Politik Kampus: Angin Menuju Generasi Emas.

OPINI, Oleh : Teuku Farhan, Mahasiswa Universitas Islam Riau
Foto : sulsel.pojok.satu.id

Pekanbaru, UIR, aklamasi.net-“Saya mengajak Anda semua Mahasiswa memahami kembali watak Politik idealis Kampus agar tidak tergelincir pada pandangan yang salah”.

Sebentar lagi ada pesta demokrasi berupa pemilu raya mahasiswa di universitas kita tercinta. Selama ini pesta demokrasi tersebut kerap identik hanya dengan aktivitas sekelompok mahasiwa idealis.

Anda tentu mendengar mengenai Aktivis Idealis. Mahasiswa idealis itu bercirikan mahasiswa sebagai agen perubahan (agent of change) dan agen kontrol sosial (agent of social control). Mahasiswa bertipe aktivis idealis ini biasanya adalah seorang yang identik dengan aktifitas perpolitikan di kampus. Senang melakukan kajian-kajian terhadap kebijakan umum dan bertipe pengktirisi kebijakan di universitasnya.

Mahasiswa idealis juga orator kampus, mengikuti semua kegiatan-kegiatan pengembangan kepribadian dan pembentuk watak Leadership (artinya Sifat Kepemimpinan). Biasanya mahasiswa dengan jiwa aktivis idealis memiliki pandangan luas terhadap dinamika politik kampus serta kebijakan kampus.

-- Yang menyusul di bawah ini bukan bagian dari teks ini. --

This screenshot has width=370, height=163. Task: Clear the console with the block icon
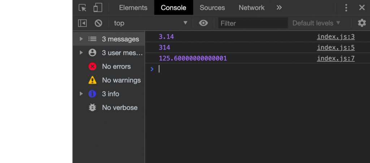(x=98, y=23)
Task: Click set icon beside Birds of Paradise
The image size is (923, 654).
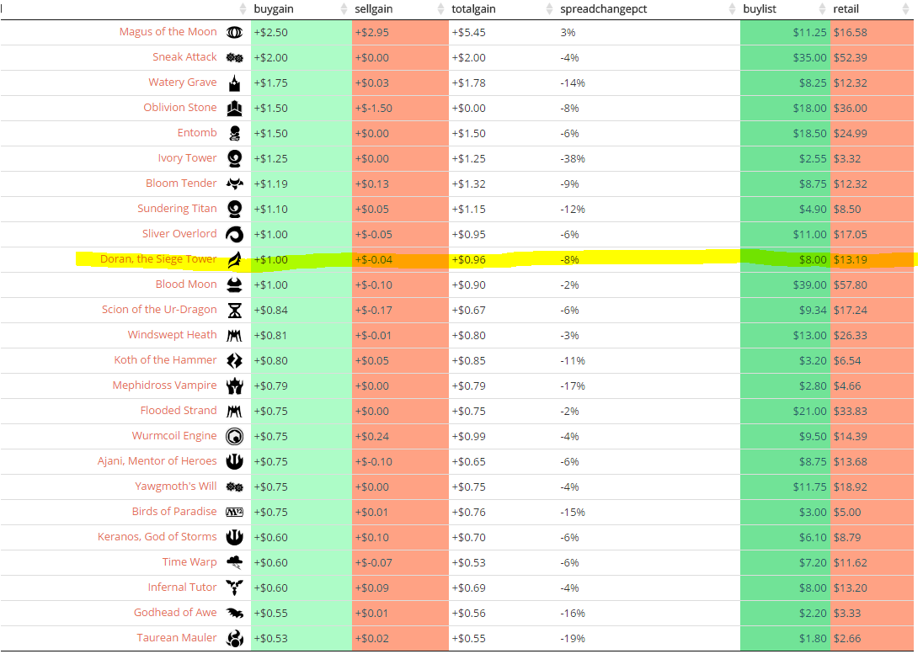Action: coord(234,512)
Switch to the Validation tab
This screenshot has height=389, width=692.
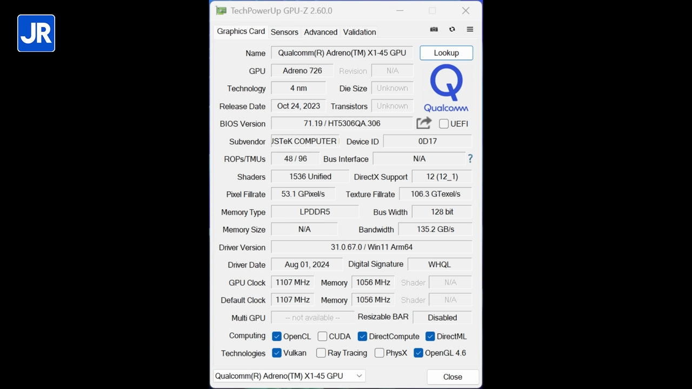point(359,32)
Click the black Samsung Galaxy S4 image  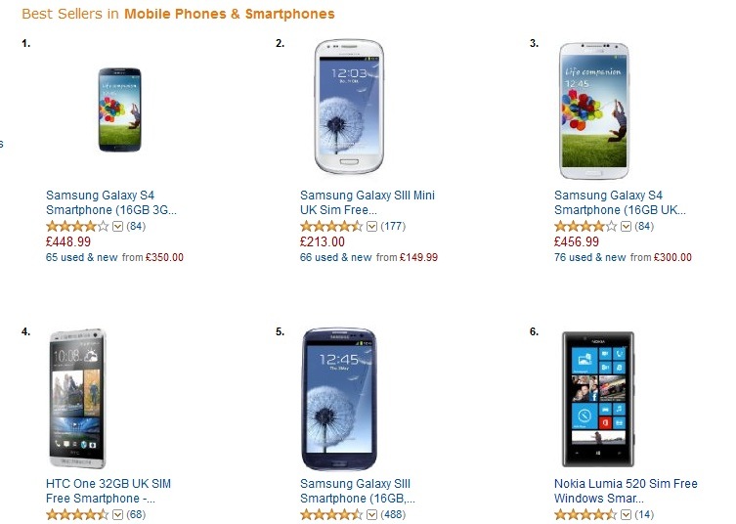[x=119, y=109]
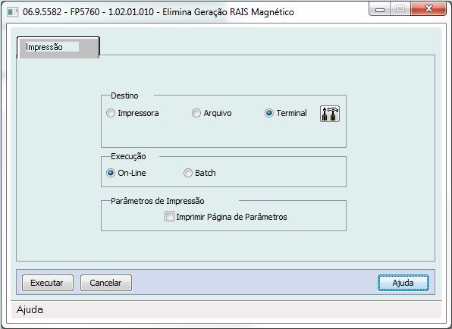Click the application icon in the title bar
The width and height of the screenshot is (452, 329).
click(12, 12)
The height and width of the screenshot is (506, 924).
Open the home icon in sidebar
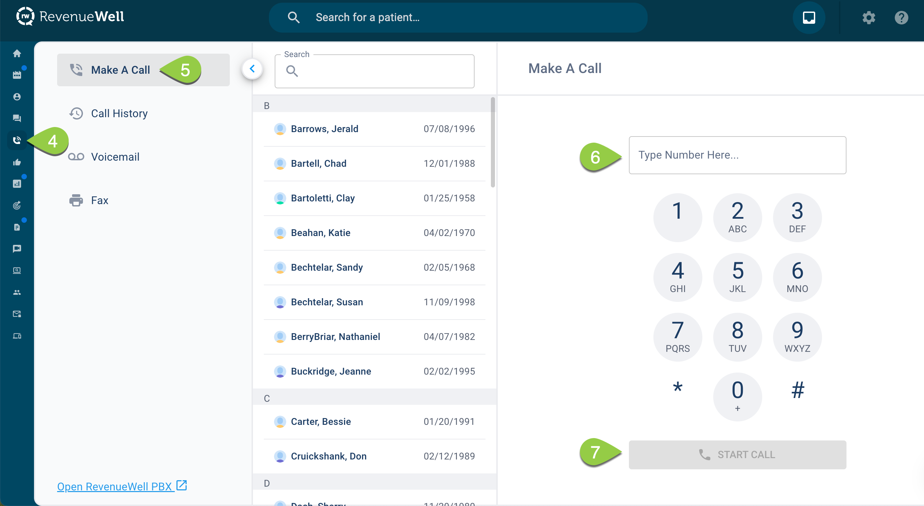pos(17,54)
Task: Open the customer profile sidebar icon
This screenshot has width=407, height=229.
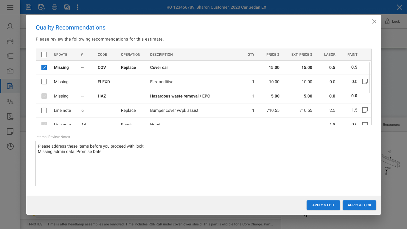Action: (10, 26)
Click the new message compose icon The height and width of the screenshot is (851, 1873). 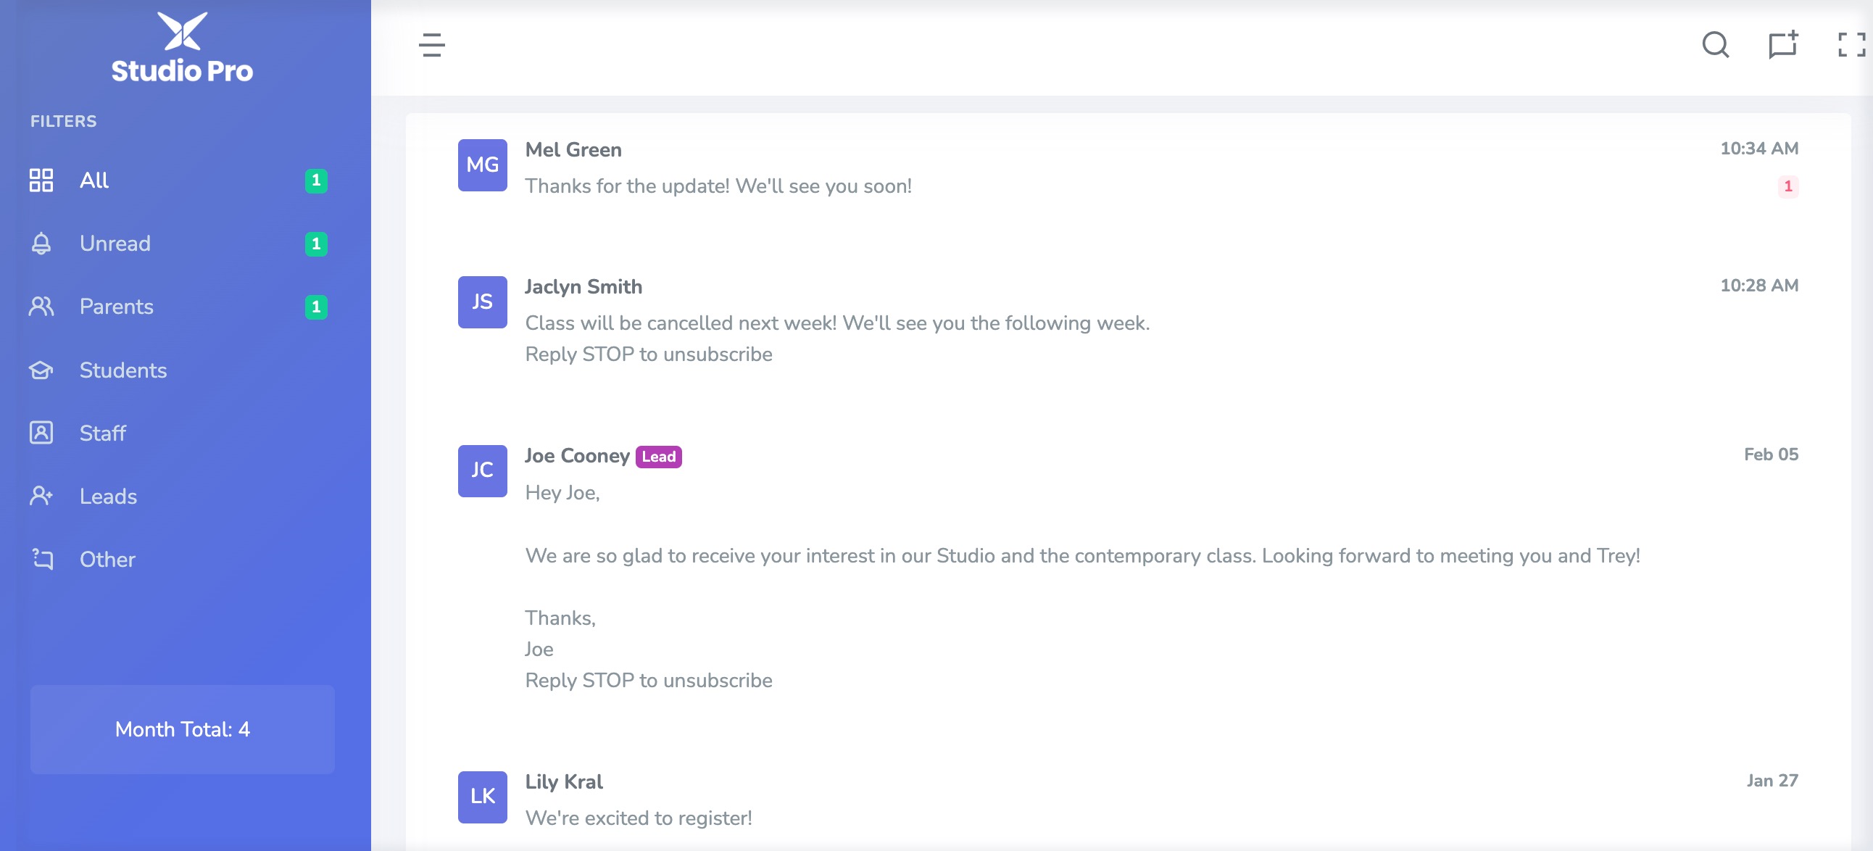[x=1783, y=44]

Mahasiswa idealis bergerak berawal dari hati nurani ingin menjadi seorang mahasiswa yang tidak mau di kangkangi oleh pemerintahan dan tidak ingin menjadi boneka mainan oleh orang yang berkepentingan. Kerap kali konsistensi dan pendirian teguh. seorang mahasiswa berjiwa aktivis idealis biasanya memiliki gagasan atau ide-ide yang dicita-citakan, karena mereka adalah orang-orang yang senang berorganisasi dan mengabdi masyarakat.

Seorang mahasiswa aktivis idealis kerap berkumpul di kampus, di ruang Badan Eksekutif Mahasiswa (BEM), tempat rapat maupun di pinggir jalan untuk membaca, diskusi, melakukan aksi unjuk rasa maupun penggalangan dana untuk korban bencana alam dan lain sebagainya.

Rasa sosial mahasiswa aktivis idealis acap kali jadi panutan dan menjadi pemimpin yang dapat membangun bangsa ini menjadi lebih baik, dengan prinsip hidup yang besar, banyak dari mereka yang tidak mudah terpedaya oleh iming-iming penguasa agar merapat barisan kepada pemerintahan yang zalim.

Saat ini kelembagaan aktivis kampus sepertinya mengajarkan kita akan kehidupan politik bernegara. Setidaknya ada Lembaga Eksekutif Mahasiswa yang bertugas sebagai fasilitator dan juga lembaga legislatif mahasiswa sebagai pengawas dalam berjalanya politik yang semestinya. Idealnya segala bentuk aktivitas politik kampus mampu mewadahi terbangunnya idealisme seorang mahasiswa.

Politik kampus sesungguhnya berbeda dengan politik praktis di dunia nyata pasca kampus. Politik kampus yang identik dengan kawah candra dimuka yang menandakan bagaimana kehidupan politik di dunia nyata 10 hingga 20 tahun ke depan memiliki ciri yang berbeda dengan politik praktis.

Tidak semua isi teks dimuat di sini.